Bear with me as I am new to obj-c but I have a UIScrollView and a segmented button that switches between 2 images that are presented in the scrollview. Each image is large and roughly 500Kb, but they are each causing allocations of 20+ MB and crashing my app.
- (void)viewDidLoad {
[bvpiscrollview setContentSize:CGSizeMake(768, 2484)];
UIImage *loadBvImage = [UIImage imageNamed:@"bpi_1536x4965v2.png"];
bvpiimg.image = loadBvImage;
[loadBvImage release];
[super viewDidLoad];
}
-(UIView *)viewForZoomingInScrollView:bvpiscrollview{
return bvpiimg;
}
-(IBAction)pidonebutton{
[self.view removeFromSuperview];
}
-(IBAction)segmentedControlIndexChanged{
switch (self.segmentedControl.selectedSegmentIndex)
{
case 0:
[bvpiscrollview setContentSize:CGSizeMake(768, 2484)];
UIImage *loadBvImage = [UIImage imageNamed:@"bpi_1536x4965v2.png"];
bvpiimg.image = loadBvImage;
[loadBvImage release];
break;
case 1:
[bvpiscrollview setContentSize:CGSizeMake(768, 2556)];
UIImage *loadMpImage = [UIImage imageNamed:@"mpi_1536x5110v2.png"];
bvpiimg.image = loadMpImage;
[loadMpImage release];
default:
break;
}
}
- (void)dealloc {
[bvpiimg release];
[bvpiscrollview release];
[segmentedControl release];
[super dealloc];
}
@end
A 500k RGBA image would be about 350 pixels square. A 1536 x 5110 pixel RGBA image is about 31.4 MB. You seem to be confusing image size with file size.

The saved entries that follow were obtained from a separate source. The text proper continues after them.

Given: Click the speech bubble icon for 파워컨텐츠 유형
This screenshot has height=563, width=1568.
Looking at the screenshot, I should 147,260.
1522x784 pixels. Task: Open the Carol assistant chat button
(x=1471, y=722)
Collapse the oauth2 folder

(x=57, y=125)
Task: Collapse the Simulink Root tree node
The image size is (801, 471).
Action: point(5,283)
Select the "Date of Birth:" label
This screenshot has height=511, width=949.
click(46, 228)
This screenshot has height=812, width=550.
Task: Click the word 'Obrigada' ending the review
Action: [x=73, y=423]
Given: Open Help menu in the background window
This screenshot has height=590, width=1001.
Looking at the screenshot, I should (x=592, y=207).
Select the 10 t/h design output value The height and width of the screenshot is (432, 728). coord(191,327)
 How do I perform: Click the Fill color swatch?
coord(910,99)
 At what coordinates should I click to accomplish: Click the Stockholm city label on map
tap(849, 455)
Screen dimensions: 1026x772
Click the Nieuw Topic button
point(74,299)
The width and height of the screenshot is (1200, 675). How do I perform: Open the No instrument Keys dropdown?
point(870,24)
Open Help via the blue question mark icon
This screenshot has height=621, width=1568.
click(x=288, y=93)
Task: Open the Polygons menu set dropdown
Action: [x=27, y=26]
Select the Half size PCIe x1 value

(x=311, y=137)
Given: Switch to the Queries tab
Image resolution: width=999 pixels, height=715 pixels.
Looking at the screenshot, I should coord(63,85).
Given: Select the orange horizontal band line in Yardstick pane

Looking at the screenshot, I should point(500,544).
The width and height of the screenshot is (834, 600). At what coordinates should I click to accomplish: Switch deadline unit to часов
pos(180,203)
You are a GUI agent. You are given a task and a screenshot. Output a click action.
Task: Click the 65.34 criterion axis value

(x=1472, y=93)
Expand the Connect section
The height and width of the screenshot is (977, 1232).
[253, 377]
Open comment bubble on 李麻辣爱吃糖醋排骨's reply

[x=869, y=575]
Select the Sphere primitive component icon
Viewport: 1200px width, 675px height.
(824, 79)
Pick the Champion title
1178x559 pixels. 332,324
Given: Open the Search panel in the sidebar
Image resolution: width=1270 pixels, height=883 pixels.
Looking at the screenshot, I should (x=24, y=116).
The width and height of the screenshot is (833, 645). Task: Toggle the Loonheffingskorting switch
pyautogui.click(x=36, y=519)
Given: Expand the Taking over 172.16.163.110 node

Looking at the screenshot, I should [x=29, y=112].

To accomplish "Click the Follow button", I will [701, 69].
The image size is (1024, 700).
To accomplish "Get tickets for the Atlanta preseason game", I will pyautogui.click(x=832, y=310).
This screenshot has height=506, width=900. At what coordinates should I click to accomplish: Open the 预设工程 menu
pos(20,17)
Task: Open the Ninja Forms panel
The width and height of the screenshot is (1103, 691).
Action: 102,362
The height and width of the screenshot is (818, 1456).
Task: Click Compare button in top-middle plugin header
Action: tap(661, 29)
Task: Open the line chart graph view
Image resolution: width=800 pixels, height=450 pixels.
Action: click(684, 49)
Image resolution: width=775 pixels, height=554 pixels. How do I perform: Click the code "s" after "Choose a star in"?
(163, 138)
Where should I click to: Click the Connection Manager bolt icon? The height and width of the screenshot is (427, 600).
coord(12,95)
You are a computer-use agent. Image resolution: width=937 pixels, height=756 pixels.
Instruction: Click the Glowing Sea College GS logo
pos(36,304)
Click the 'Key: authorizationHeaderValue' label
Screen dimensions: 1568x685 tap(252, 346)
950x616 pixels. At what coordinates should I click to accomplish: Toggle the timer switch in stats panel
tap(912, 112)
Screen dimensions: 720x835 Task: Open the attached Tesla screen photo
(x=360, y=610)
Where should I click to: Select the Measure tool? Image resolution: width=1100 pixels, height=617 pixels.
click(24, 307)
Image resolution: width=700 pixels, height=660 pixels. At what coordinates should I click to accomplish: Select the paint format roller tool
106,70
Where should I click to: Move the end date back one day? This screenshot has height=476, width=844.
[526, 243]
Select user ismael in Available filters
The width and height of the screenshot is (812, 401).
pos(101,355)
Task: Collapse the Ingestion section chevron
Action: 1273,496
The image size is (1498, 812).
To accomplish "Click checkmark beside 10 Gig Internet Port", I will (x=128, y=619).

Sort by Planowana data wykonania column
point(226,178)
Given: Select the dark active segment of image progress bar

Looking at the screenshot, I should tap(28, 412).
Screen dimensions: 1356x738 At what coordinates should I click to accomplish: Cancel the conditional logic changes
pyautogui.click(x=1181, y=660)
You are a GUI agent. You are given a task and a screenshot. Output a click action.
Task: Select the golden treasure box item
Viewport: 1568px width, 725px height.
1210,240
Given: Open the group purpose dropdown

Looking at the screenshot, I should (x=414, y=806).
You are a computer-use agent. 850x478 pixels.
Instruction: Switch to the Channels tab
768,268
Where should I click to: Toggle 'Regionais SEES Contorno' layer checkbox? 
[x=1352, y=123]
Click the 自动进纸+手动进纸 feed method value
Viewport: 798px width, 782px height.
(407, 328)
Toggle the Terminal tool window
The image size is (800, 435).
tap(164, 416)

The largest size supported across all iOS devices is 1024 pixels on a side, although some support larger dimensions. Try cutting up your large images into smaller tiles before adding them to a view in the view hierarchy. You can cut the image up at runtime with a series of calls to
CGImageCreateWithImageInRect. I usually choose 512 pixel or smaller tiles.